(Beginning of Information provided)

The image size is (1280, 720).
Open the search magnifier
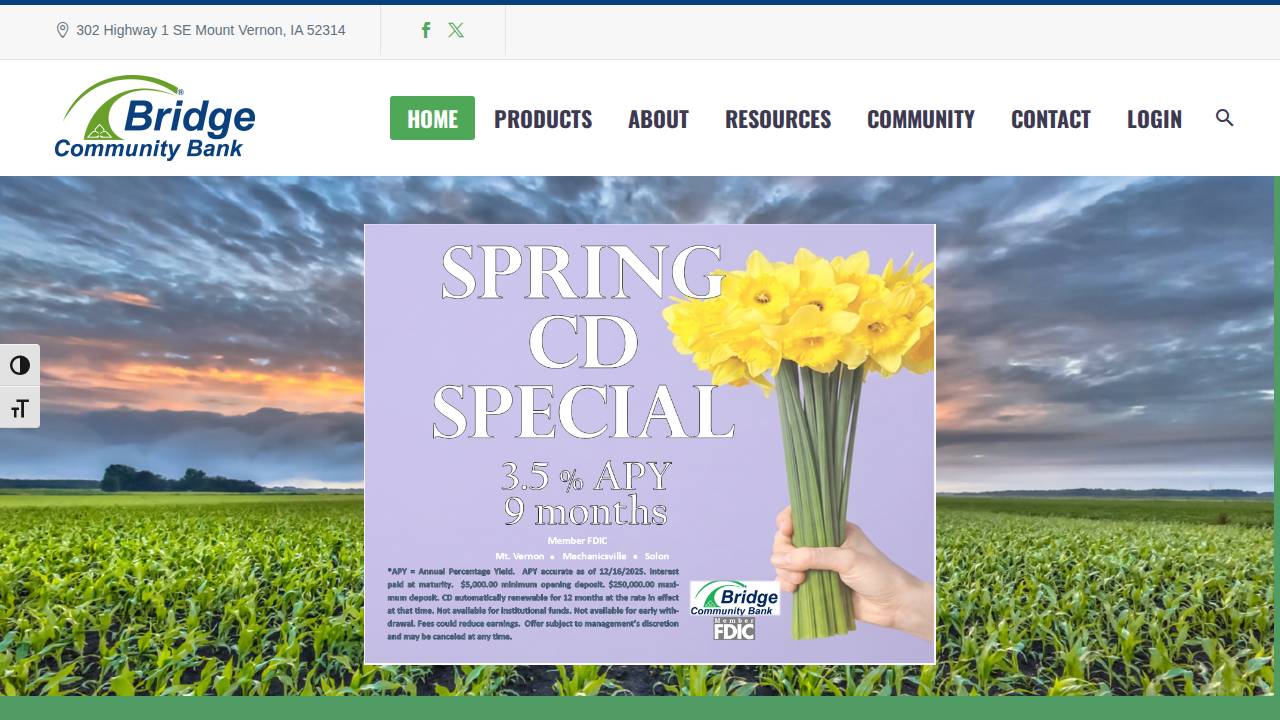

(End of Information provided)
(Beginning of Information provided)

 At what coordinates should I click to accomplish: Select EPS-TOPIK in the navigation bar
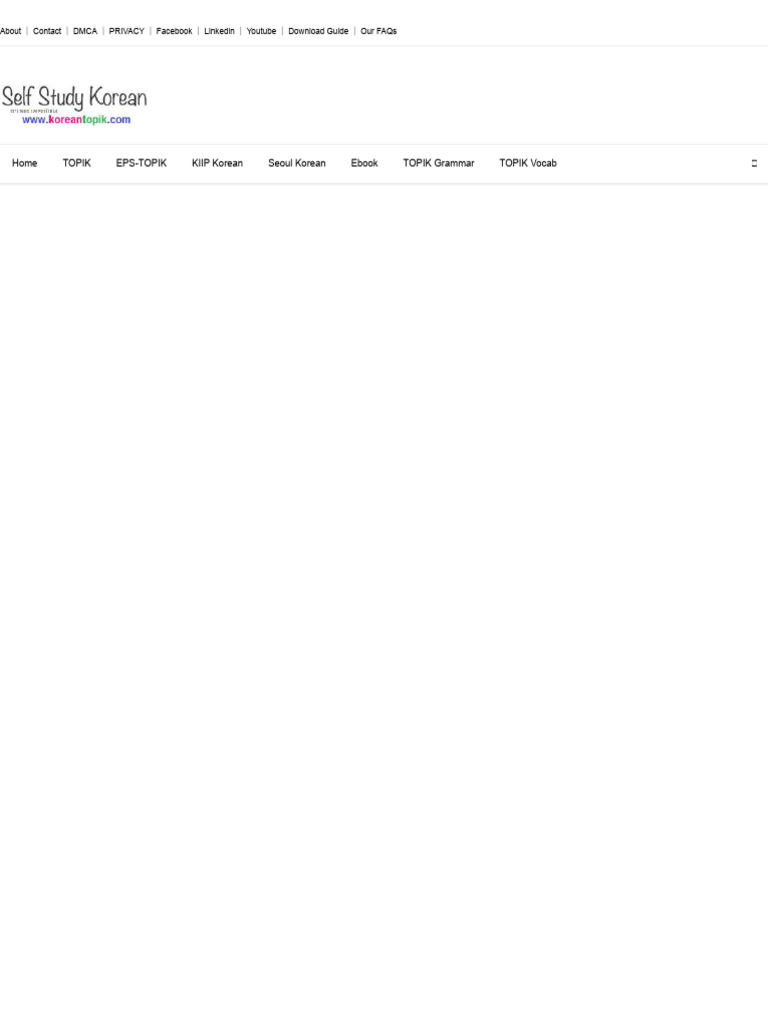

(End of Information provided)
(Beginning of Information provided)

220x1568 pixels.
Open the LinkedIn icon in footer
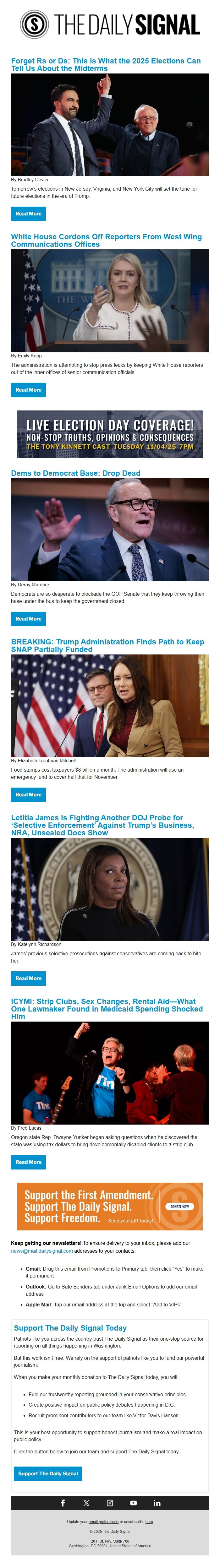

(End of Information provided)

Retype the entries above exactly, but only from the line containing "The image size is (1280, 720)." through the line containing "Open the search magnifier", both included.

The image size is (1280, 720).
Open the search magnifier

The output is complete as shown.